Book Review: Saving Capitalism: For the Many, Not the Few by Robert B. Reich
Robert Reich may be one of my favorite people in the world. If you haven't seen the documentary Inequality for All, I highly recommend it, especially if you're on the fence about reading a book about economics.
As former Secretary of Labor for President Clinton, Reich was named as one of the ten most effective cabinet secretaries in the twentieth century by Time Magazine. He's attended Dartmouth, the University of Oxford as a Rhodes Scholar, and Yale Law School.
He narrated this audiobook which was pure heaven for me. If I'm going to listen to how our current economic system has been manipulated to create the variety of problems we're living through, then his voice will keep me calm. While he's emphatic, he's not dramatic. He delivers his points in a soothing and even-tempered tone.
The book opens with an overview of our modern economic times. He covers the prosperity we experienced in the thirty years after WWII. The growth of our economy and the earnings of the middle class. Both doubled. By contrast, in the past thirty years the size of our economy has doubled, but the earnings of the typical American were stagnant.
And now we've reached a place where the 400 richest people in America have more wealth than the bottom 150 million Americans put together.
We've created a country where people are cynical about our arbitrary economy. There's been a steady undermining of trust that anyone has a chance at success.
The first half of the book analyzes how we've gotten to the this place of despair.
Reich considers the debate about a free market operating better than the government as meaningless. How can a free market exist without government? He explains how this debate is a distraction.
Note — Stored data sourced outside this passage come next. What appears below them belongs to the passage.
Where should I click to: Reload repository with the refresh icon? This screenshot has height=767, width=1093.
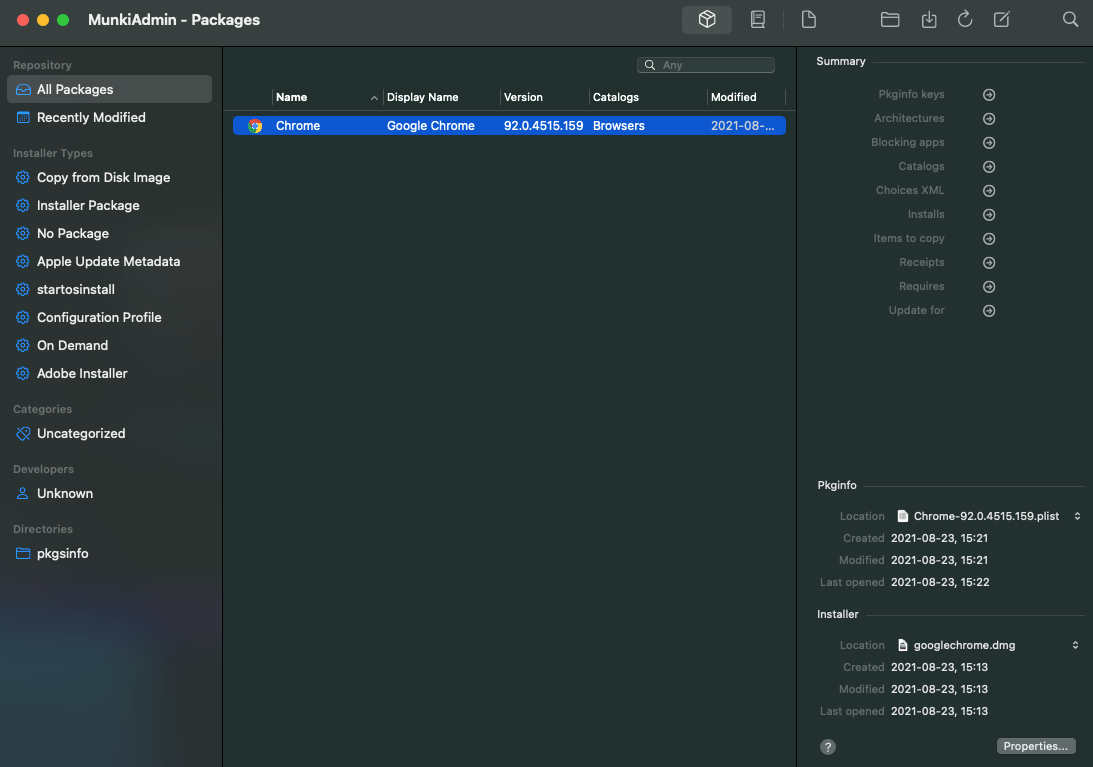pyautogui.click(x=965, y=20)
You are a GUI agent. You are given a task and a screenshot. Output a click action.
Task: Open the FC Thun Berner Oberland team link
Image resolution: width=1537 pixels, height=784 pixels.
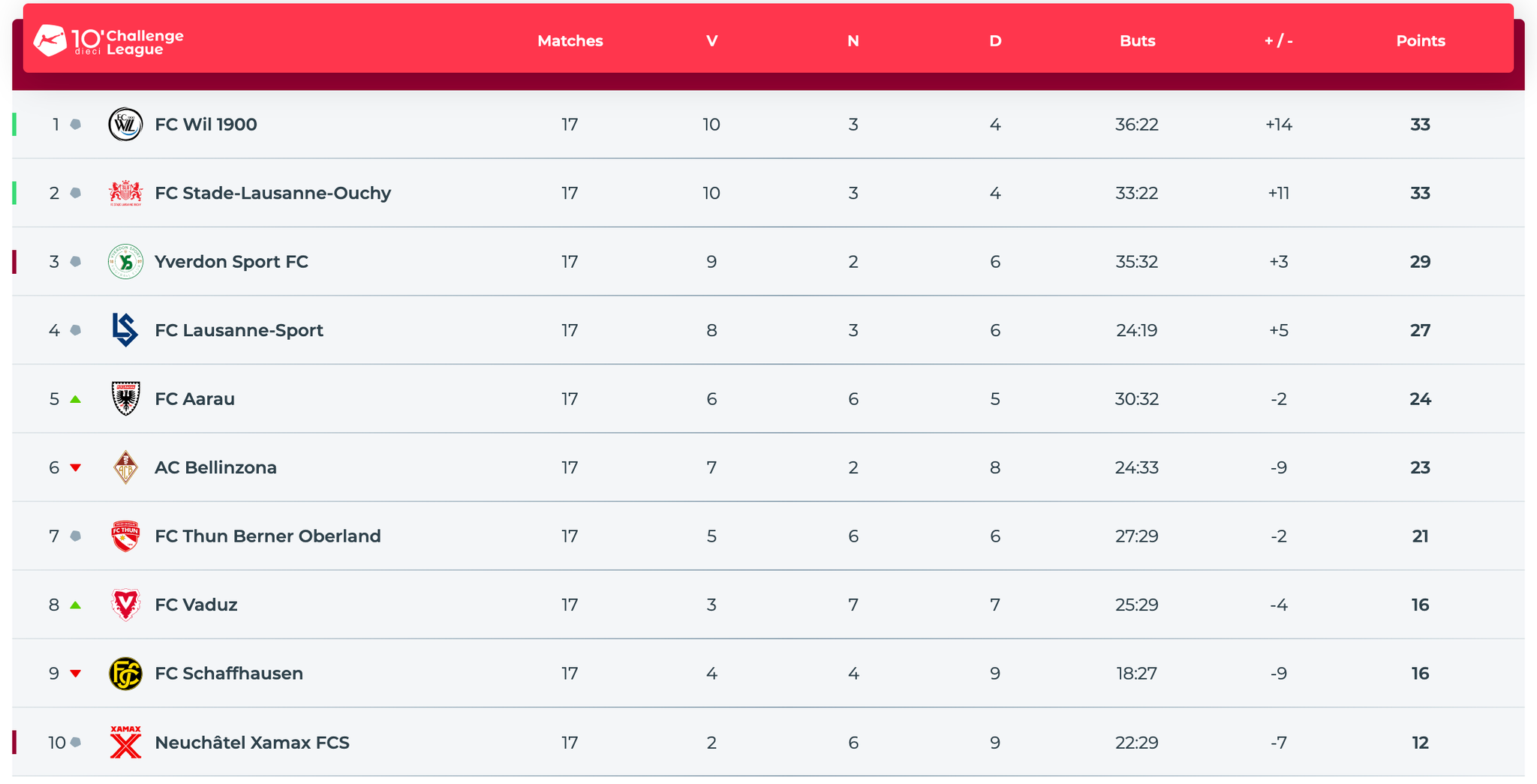(x=268, y=536)
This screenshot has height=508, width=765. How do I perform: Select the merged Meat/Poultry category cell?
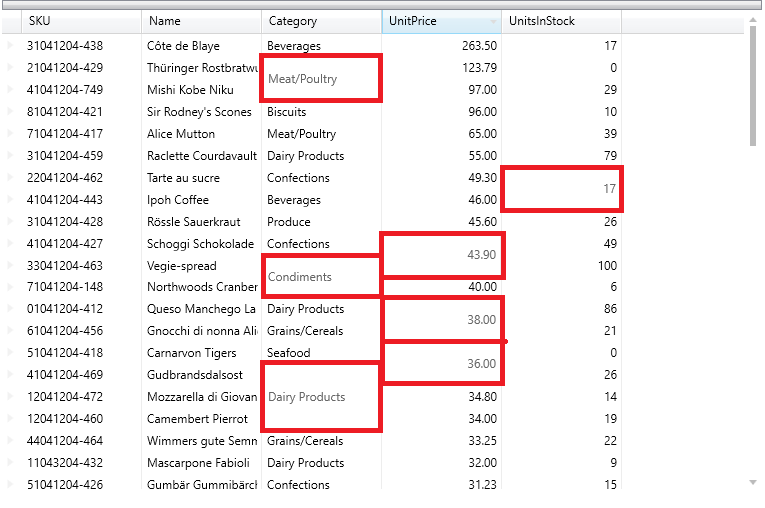pyautogui.click(x=320, y=78)
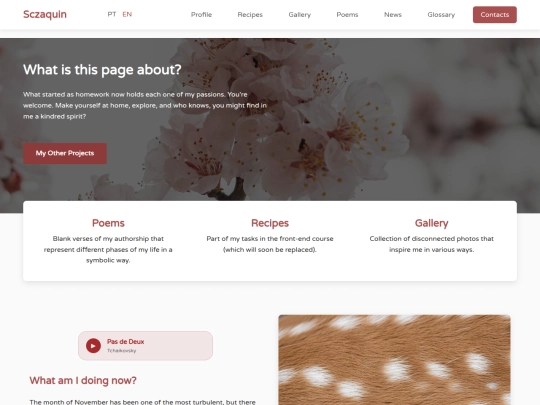The width and height of the screenshot is (540, 405).
Task: Click the Tchaikovsky composer label
Action: [x=122, y=351]
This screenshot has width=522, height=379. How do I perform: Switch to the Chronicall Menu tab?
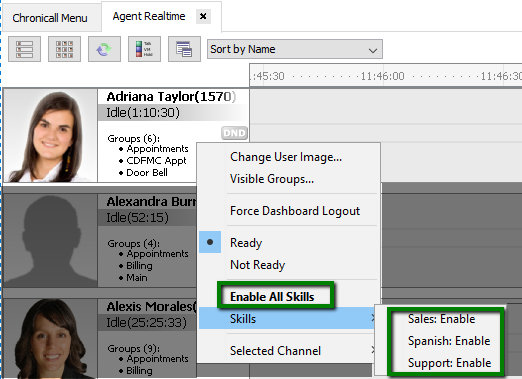pos(50,18)
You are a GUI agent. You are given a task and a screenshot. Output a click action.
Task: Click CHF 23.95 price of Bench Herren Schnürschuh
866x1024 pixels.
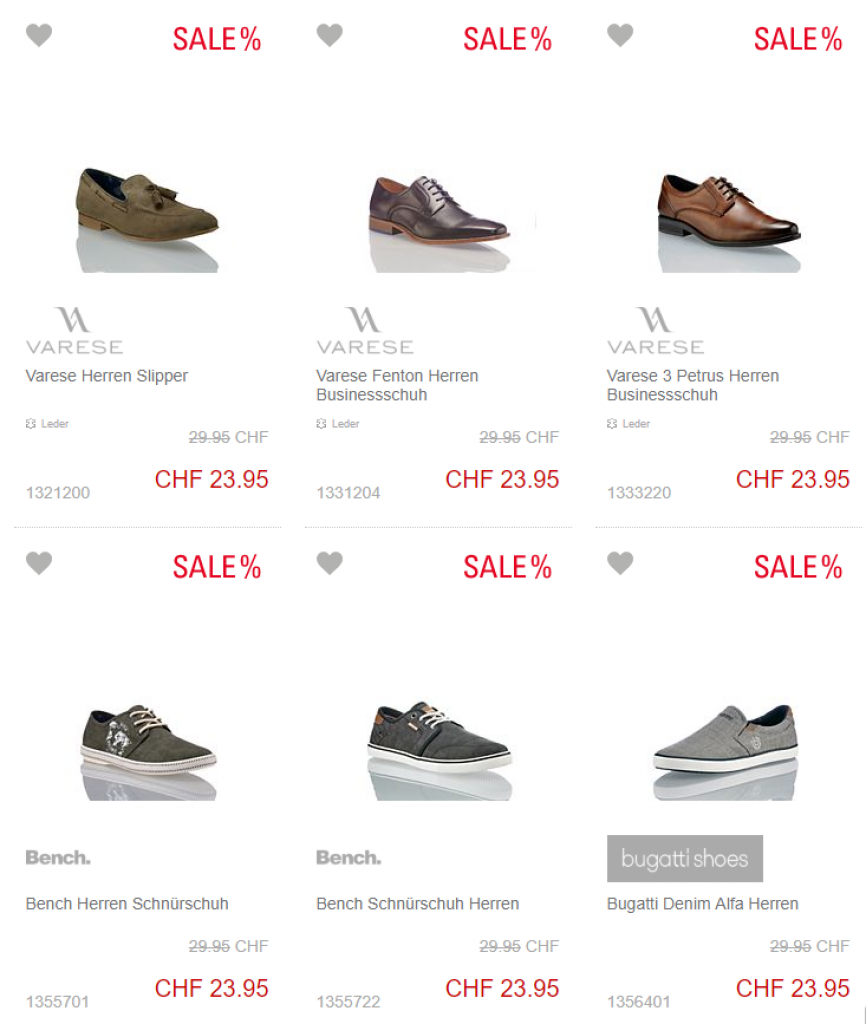point(211,989)
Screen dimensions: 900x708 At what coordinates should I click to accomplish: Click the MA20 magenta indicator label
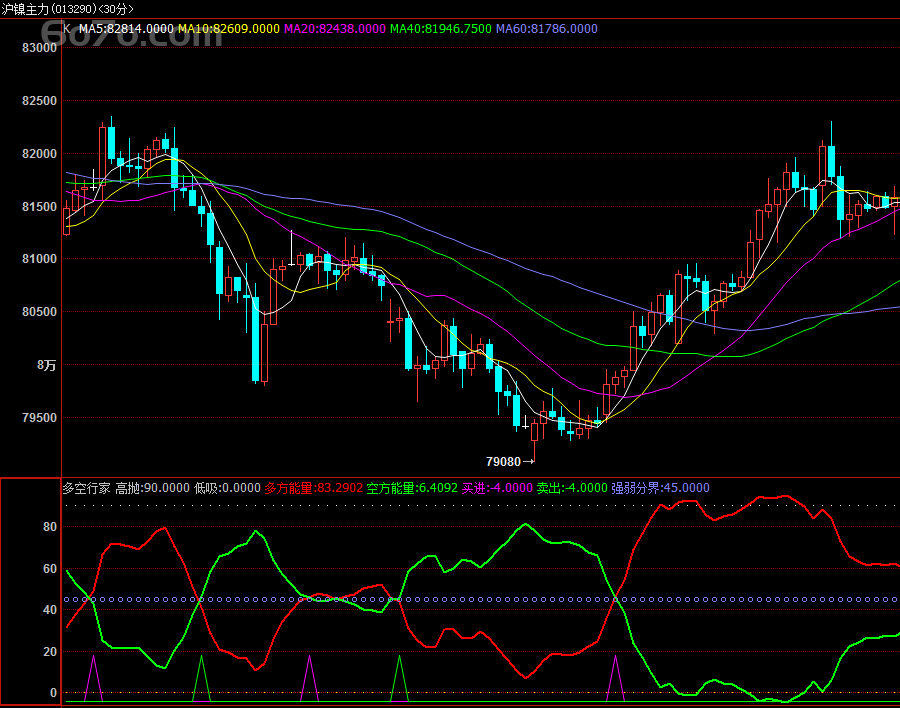pyautogui.click(x=334, y=29)
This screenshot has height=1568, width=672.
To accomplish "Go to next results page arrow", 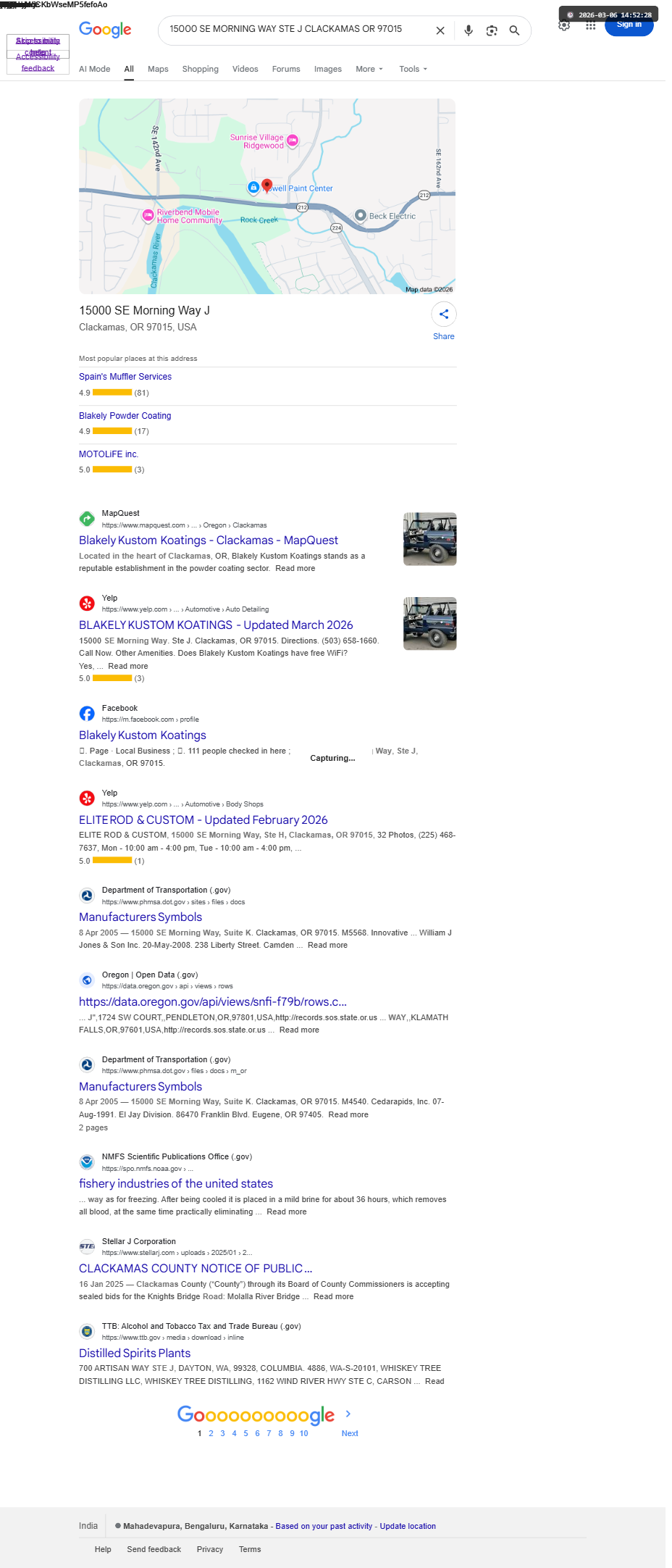I will [x=348, y=1414].
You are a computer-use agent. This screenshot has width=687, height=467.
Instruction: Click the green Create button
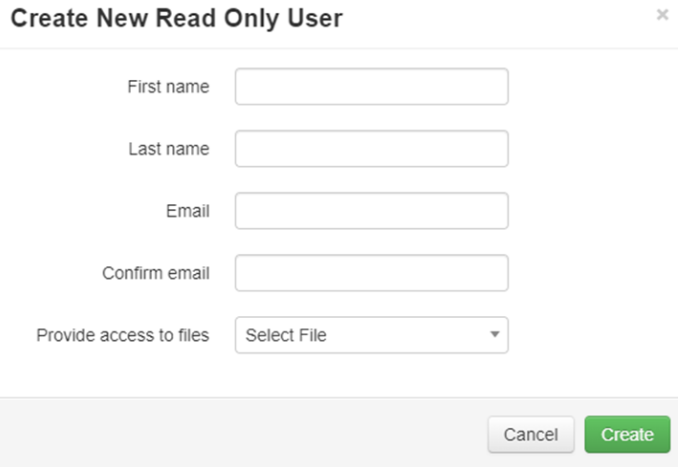627,435
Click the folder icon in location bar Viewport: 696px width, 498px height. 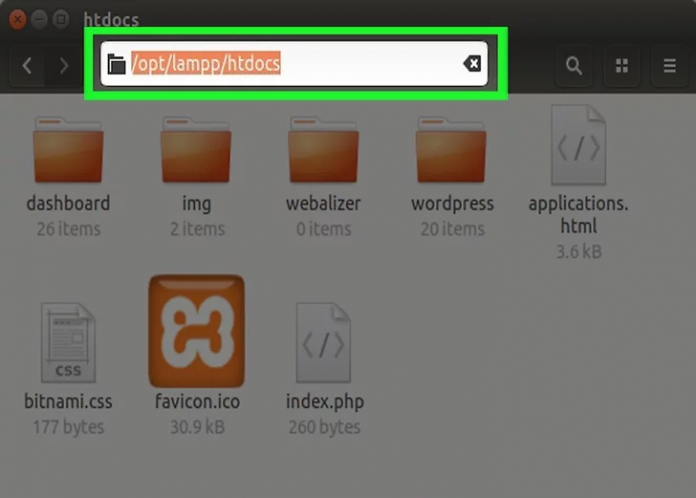pyautogui.click(x=117, y=65)
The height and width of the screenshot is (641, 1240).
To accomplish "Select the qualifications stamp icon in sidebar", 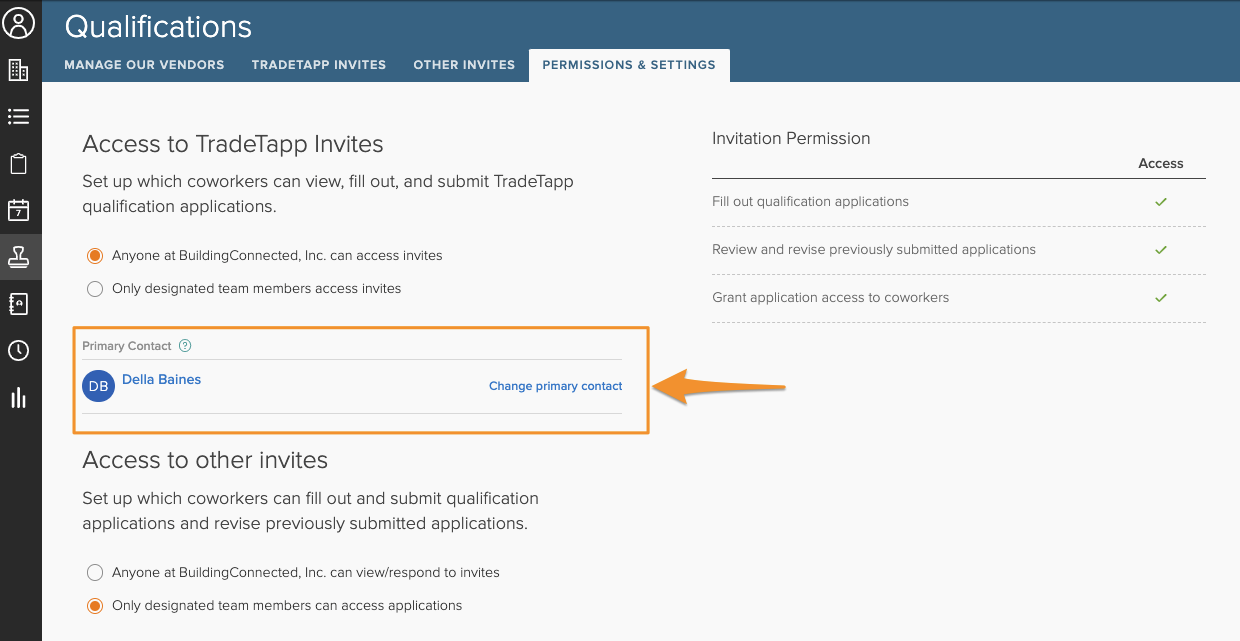I will point(18,257).
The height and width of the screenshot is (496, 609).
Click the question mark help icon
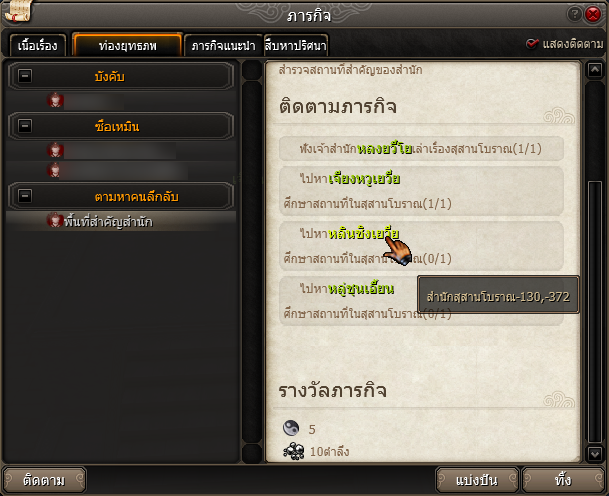(x=574, y=14)
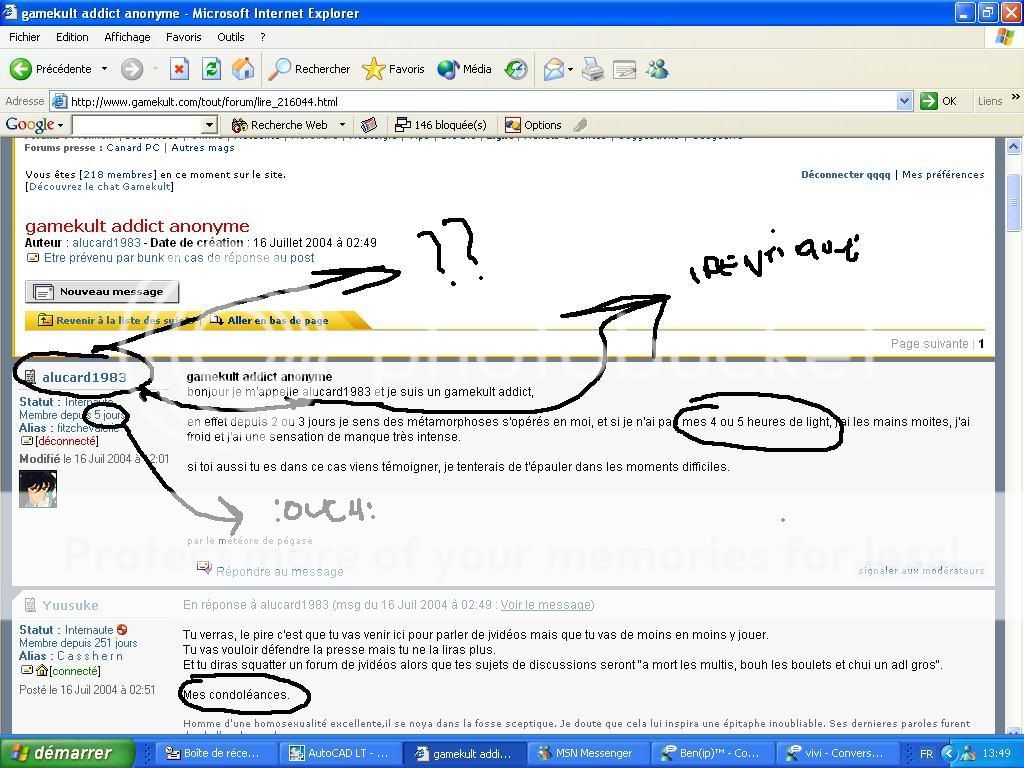
Task: Go to the home page icon
Action: 243,69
He covers the building blocks of capitalism with an introduction of each. Then within individual chapters, he analyzes these building blocks within modern context:
He looks at the links between money and power. In particular interest to me, he examines the freedoms of the workers that have been stripped away; how unions have been stomped out.
Reich spends a good deal of time covering the impact intellectual property rights, including patents and copyrights, have affected the free market. He looks at various companies including Comcast, Monsanto, Amazon, Google, and Apple. He gives a mini-lecture on the history of breaking up monopolies that seriously raised my blood pressure!
Once he's covered these five building blocks in detail, he gives a ten minute summary to gel the pieces together. He explains how the market reflects our values as a society. All of our building blocks have been modified to benefit the rich. It's a reinforcing loop he describes as "economic dominance feeds political power and political power further enlarges economic dominance."
By this halfway point in the book, I had reached a place where I needed some serious good news. I found myself listening in increasingly smaller time frames because the analysis of the first half was so frustrating.
Part Two doesn't get immediately better. Reich debunks the myth that our society is a meritocracy. Some of this section helps because he sharply criticizes CEOs and their inflated salaries, and the inflated salaries of the Wall Street bankers.
He goes on to analyze the loss of bargaining power in the middle class and the effects of this loss. The two main groups of people he covers are the working poor and the nonworking rich. Both groups have grown.
Part Three covers countervailing power. This section gives the blueprint of the solution. Sadly, most of Reich's ideas sound like common sense. And yet, the people with the money and power don't want to implement these ideas because they like the system skewed in their favor. They aren't going to voluntarily give up their advantage
Even more sad, our apathy is killing us. In the 2012 Presidential Election, 58.2% of eligible voters cast their ballots. In the 2014 mid-term elections, 33.2% of the voting age population came out. Now mid-term elections always have lower turn out rates, but the 2014 turn out was the lowest since 1942!
1942. A year when many Americans were at war or couldn't get to a polling place. And 2014 was lower than that year.
So many pieces of this book just angered and frustrated me. But is was good angry. For one thing, I know I'm listening to this book again. I am incredibly happy that I had the good sense to purchase this audiobook. My Person and I will enjoy it on a future road trip. Great brain food!
And it was good frustration. I know that I have to be more proactive in writing to my Senators and Representatives. I need to voice my concerns to my local and state representatives as well. I should be attending a few school board meetings each year. I am a teacher, after all. If nothing else, Reich convinced me that I have to do more to fight the establishment and re-establish a meaningful countervailing power.